La libertà, scrive, ha un costo che va contabilizzato, sul piano economico e su quello politico e sociale. E le nostre democrazie sono esitanti. Che costo ha la libertà? E, alle porte di questo autunno complicato, pensa che le nostre società siano disposte a pagarlo?
«L’ecologia politica - il costo della libertà di cui parlo - significa che dobbiamo ridurre la vulnerabilità delle democrazie rispetto ai sistemi autoritari. Non possiamo dipendere dalle importazioni di paesi autoritari e aggressivi e da esportazioni verso paesi autoritari e potenzialmente aggressivi, come Russia e Cina. Questo comporta dei costi, naturalmente, e comporta ridurre alcune quote di mercato e contemporaneamente aumentare alcuni costi di produzione. Ma la democrazia non è un pasto gratis. Legandoci alla Russia, dal 2014 al 2022 abbiamo raddoppiato la dipendenza dal gas russo: siamo stati miopi. Per capire tutto questo, per renderlo chiaro alla gente, il dibattito dovrebbe porre all’opinione pubblica delle alternative coerenti e precise tra cui scegliere. Servirebbe però un dibattito che non enfatizzi le paure delle persone, ma le aiuti ad affrontare con lucidità un legittimo sentimento di preoccupazione. Spesso, invece, il dibattito pubblico è come una nave nel mare in tempesta in cui, difronte al panico dei passeggeri, il comandante e l’equipaggio dicono "sì, siamo spacciati". Ecco, quando vedo certi intellettuali riflettere in pubblico sulla guerra, ho l’idea di tanti comandanti Schettino».
Si moltiplicano gli appelli per la pace e contro la guerra. Gli appelli al negoziato. Lei sceglie di titolare il suo libro: il posto della guerra. E scrive che ripensare la guerra è un esercizio etico prima che politico. Qual è il posto della pace, professore?

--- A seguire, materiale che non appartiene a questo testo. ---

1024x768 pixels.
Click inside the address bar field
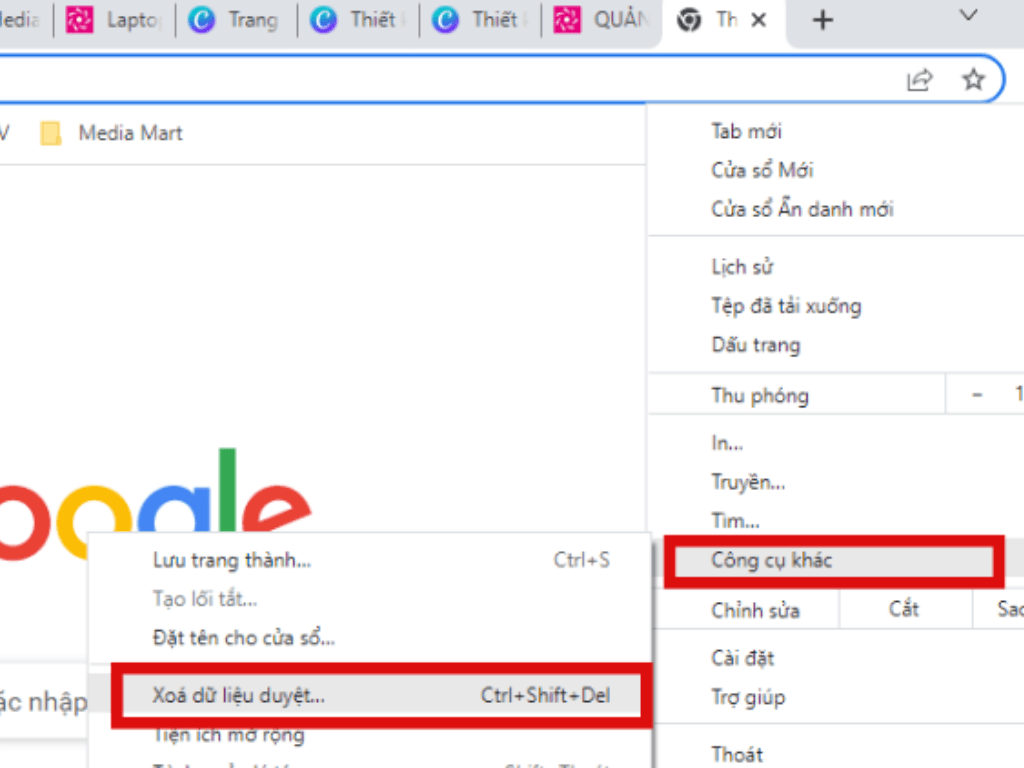tap(450, 80)
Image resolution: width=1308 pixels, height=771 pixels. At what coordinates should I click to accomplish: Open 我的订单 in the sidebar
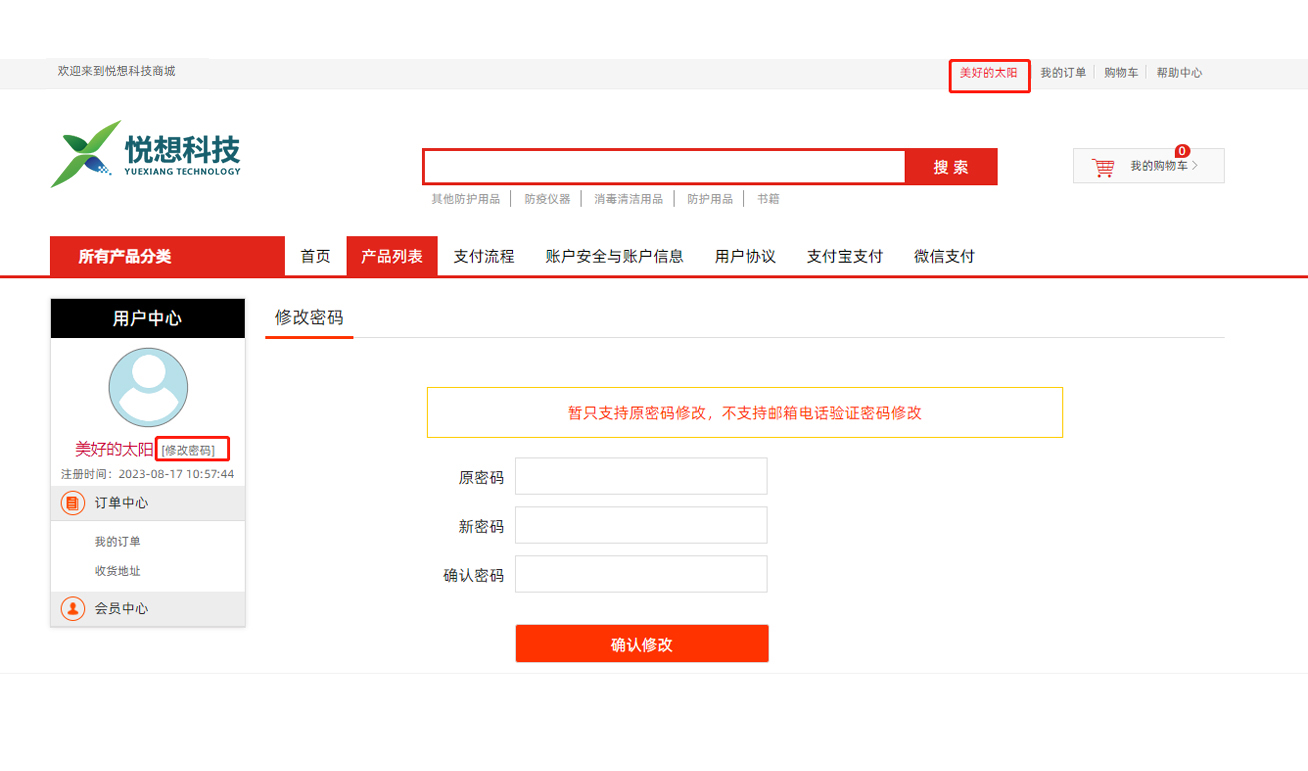118,542
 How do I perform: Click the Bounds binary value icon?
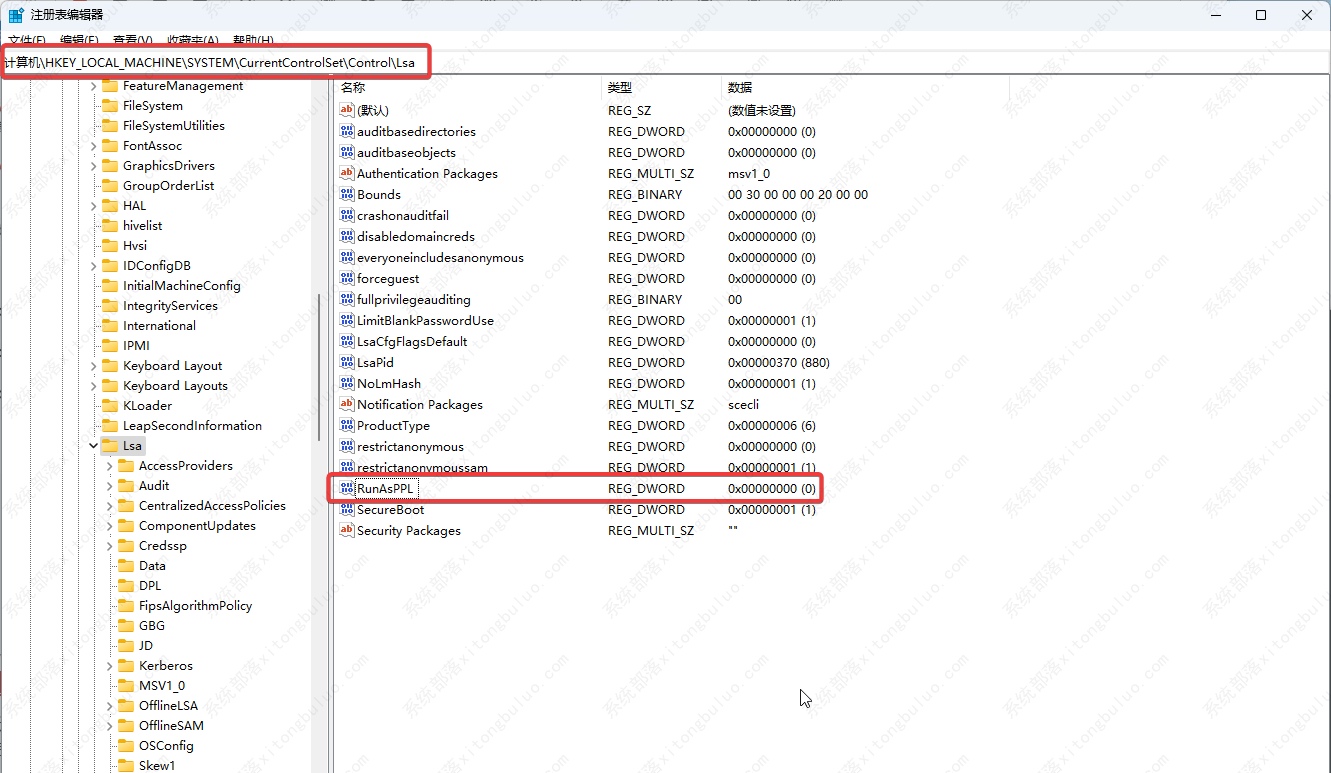click(347, 195)
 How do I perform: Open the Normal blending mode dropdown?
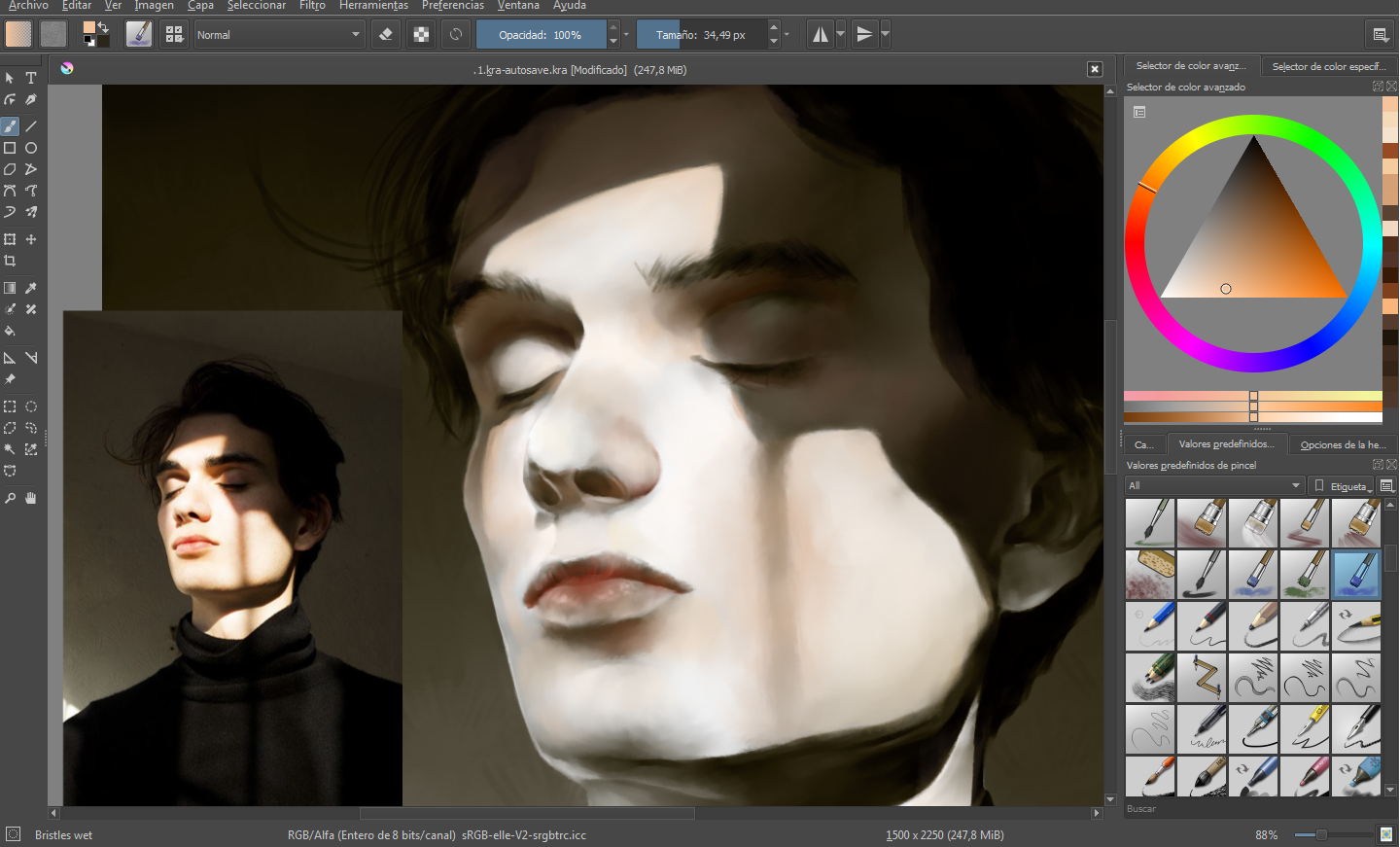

«Certo non quello illusorio del "cambiamento dei cuori", delle marce e delle parole d’ordine che consentono di mettersi la coscienza a posto e di fuggire dalla realtà. Il posto della pace è quello che si raggiunge dissuadendo anche militarmente l’aggressore, combattendo per ripristinarla, se necessario. Il posto della pace non coincide mai con la resa di fronte a un’aggressione. Un matrimonio riparatore dopo lo stupro di un popolo, quello no, non potrà mai essere il posto della pace».